August 27, 2007 at 6:57 am
I've ran the query through DTA and it gave me an estimated performance increase of 27% when my query was running around 1:18 (which puts the estimated time of completion around 56 seconds). I then forced the query to use the old execution plan and it now runs in the 5 second range (94% performance increase). Because of this, in my opinion, indexes are not the issue here. It's the optimizer coming up with an inefficient plan, and my goal is to get it to use the old plan (the one the query is forced to use) or a more efficient one automatically.
John
August 27, 2007 at 7:56 am
I have what could be a related problem. We have a frequently used stored procedure which used to be slow but I have since rewritten it. Profile shows reads of over 600,000 and an execute time of about 5 seconds for the old query and reads of about 10,000 and a 500ms execute time for the new version.
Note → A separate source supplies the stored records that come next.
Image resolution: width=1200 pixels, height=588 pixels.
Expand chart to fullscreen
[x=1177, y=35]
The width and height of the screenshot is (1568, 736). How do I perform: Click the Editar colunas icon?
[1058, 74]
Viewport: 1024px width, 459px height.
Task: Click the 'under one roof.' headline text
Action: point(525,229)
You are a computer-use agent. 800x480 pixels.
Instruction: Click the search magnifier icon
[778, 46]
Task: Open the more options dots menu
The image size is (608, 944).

For some reason SQL decides to go back to it's old habits from time to time and profiler shows numbers that would suggest it's using an old execution plan.
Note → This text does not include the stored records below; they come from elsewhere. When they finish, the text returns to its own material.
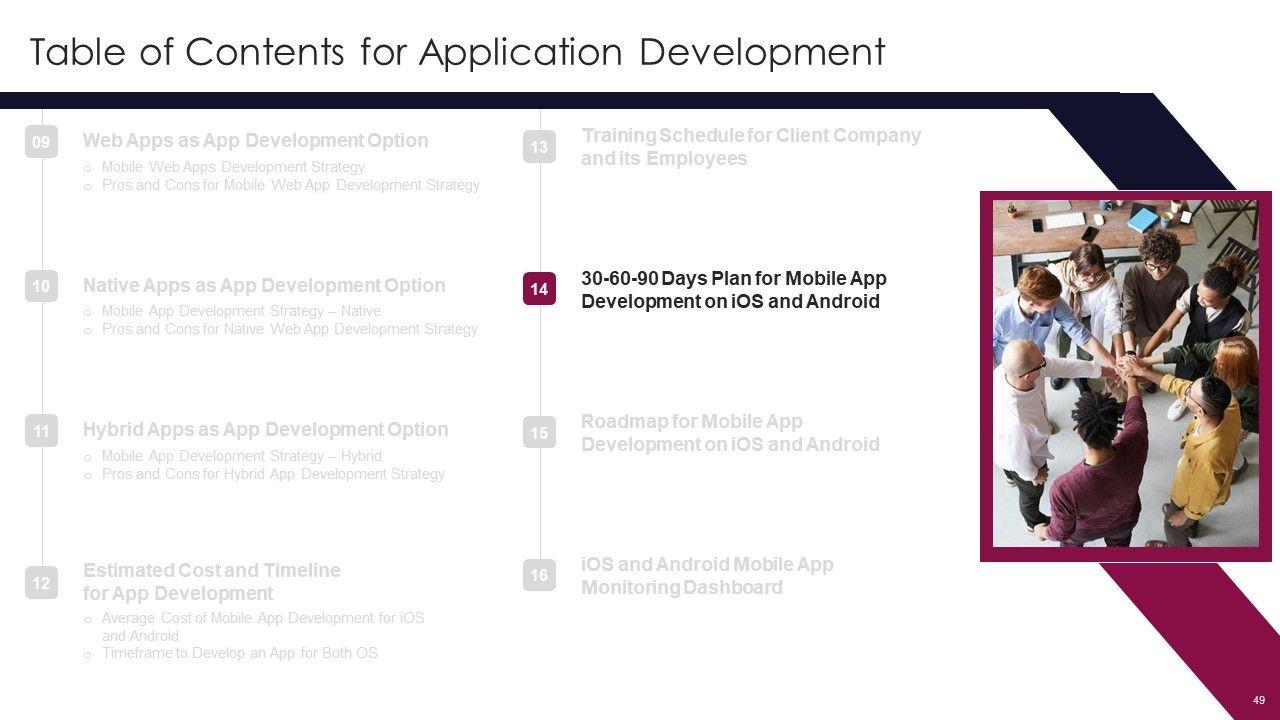The image size is (1280, 720).
Task: Click the number 12 badge
Action: click(41, 583)
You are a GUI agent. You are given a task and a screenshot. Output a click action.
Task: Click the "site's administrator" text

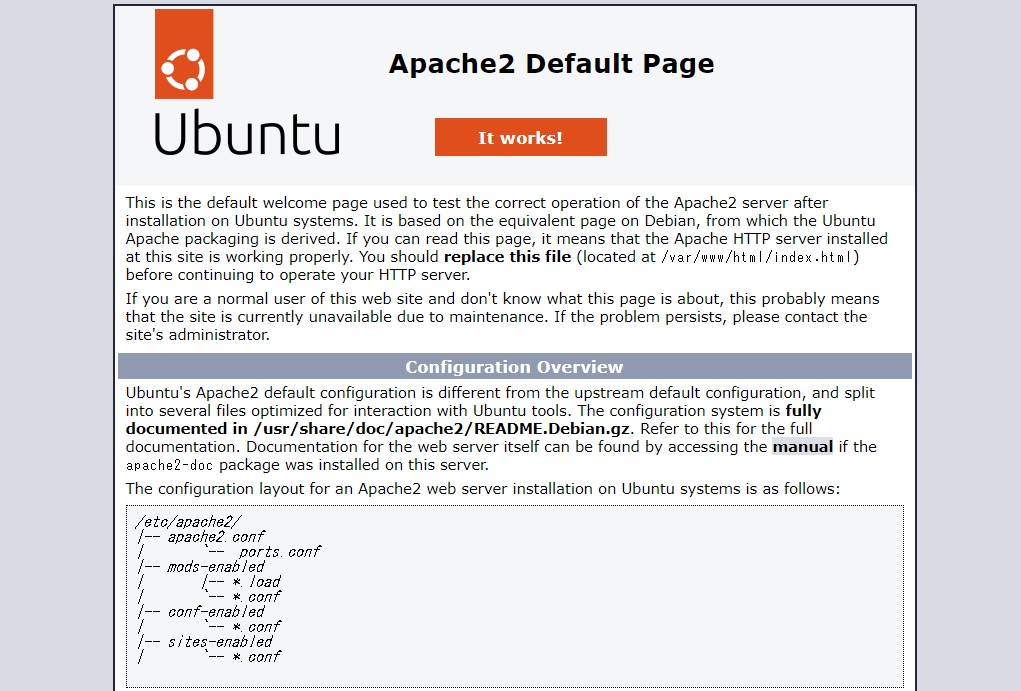198,335
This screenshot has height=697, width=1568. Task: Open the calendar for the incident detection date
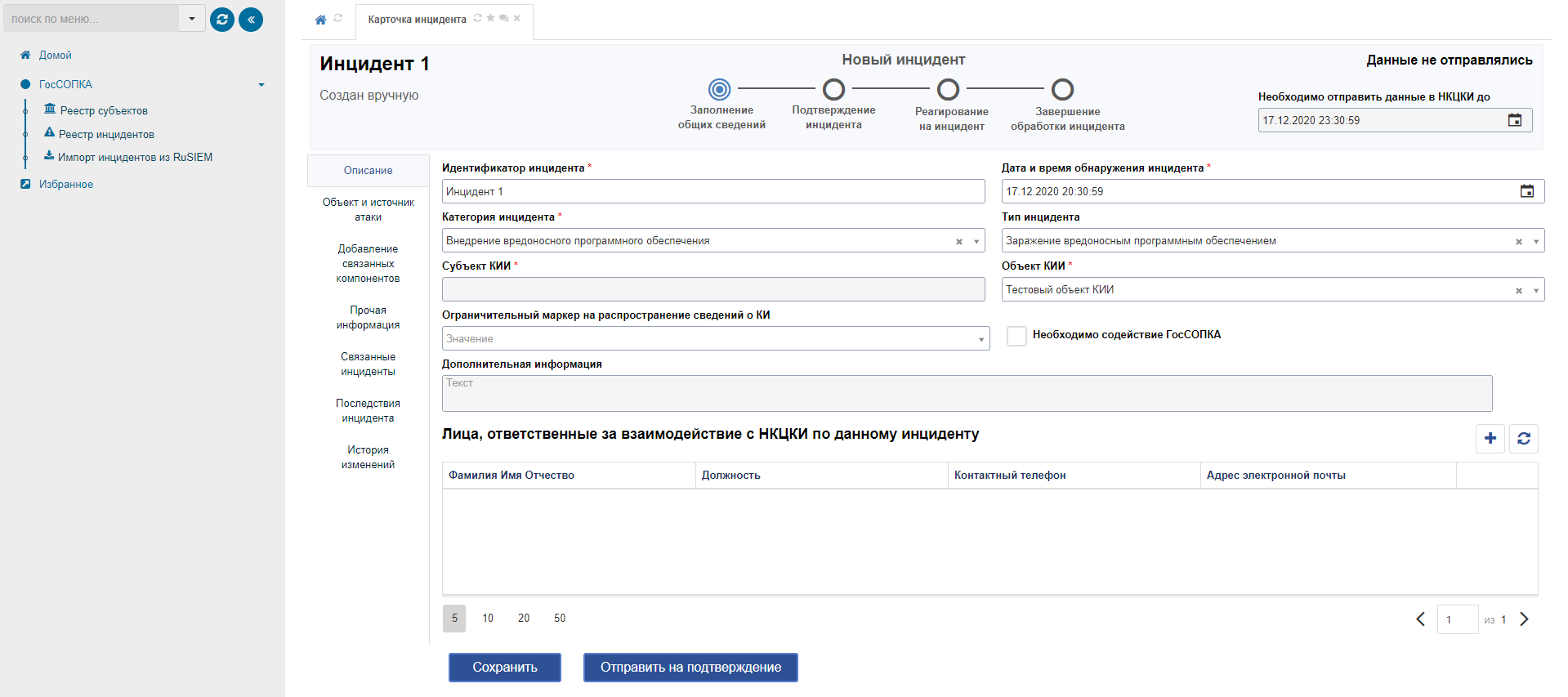(x=1526, y=191)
I can also get a situation when the query executed by the applicationtakes 6 seconds and run from sql managment studio using the same query paramaters (copy and paste from profiler) and same username takes 500ms.
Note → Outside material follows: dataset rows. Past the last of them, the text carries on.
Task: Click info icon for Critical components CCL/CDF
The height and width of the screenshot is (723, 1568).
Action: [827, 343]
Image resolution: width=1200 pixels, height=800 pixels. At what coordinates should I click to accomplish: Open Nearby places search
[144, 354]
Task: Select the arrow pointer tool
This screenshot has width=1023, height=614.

When I issue an execute with recompile it sorts it for the current session and if I issue a DBCC FREEPROCCACHE it will sort it for all users but not permanently. This was a SQL2000 32 bit database which was migrated to a SQL2005 64bit server.
The sp is called by many different usernames (using sql authenication) and the application business layer (.net c#) is not using the .dbo prefix so I'm looking into to see if there is locking and perhaps timeouts on locks which forces the use of an older ineffecient plan. http://support.microsoft.com/kb/271509/
August 27, 2007 at 2:12 pm
Roger, thanks for the reply, but in my situation I do not believe this is the case as my stored procedure isn't called a great deal. Your issue may already have a resolution though, check out this KB article and see if it helps.
August 28, 2007 at 7:35 am
Well, I still don't know why the SQL 2005 upgrade caused such a drastic switch in execution plan generation, but to solve the problem (so we can again utilize automatic query plan execution) we added some new indexes and statistics to the database. We did this before, but due to the nuances of DTA, the first round of indexes weren't cutting it in terms of speed. After some more analysis we got the system back to the speed it used to be. Again, rather odd, but I guess for anyone else that deals with this in the future, look into adding additional indexes and statistics and if that still doesn't work, you can always force execution of a more optimized execution plan (so long as you know how to generate it).
John
August 29, 2007 at 5:09 am
If your procedure uses table variables in complex joins, that can do it.
August 29, 2007 at 7:35 am
No, it's not using any table variables. Complex joins, sub-queries, simple-parameters, yes, but no table variables or anything outside the normal bounds of a SP.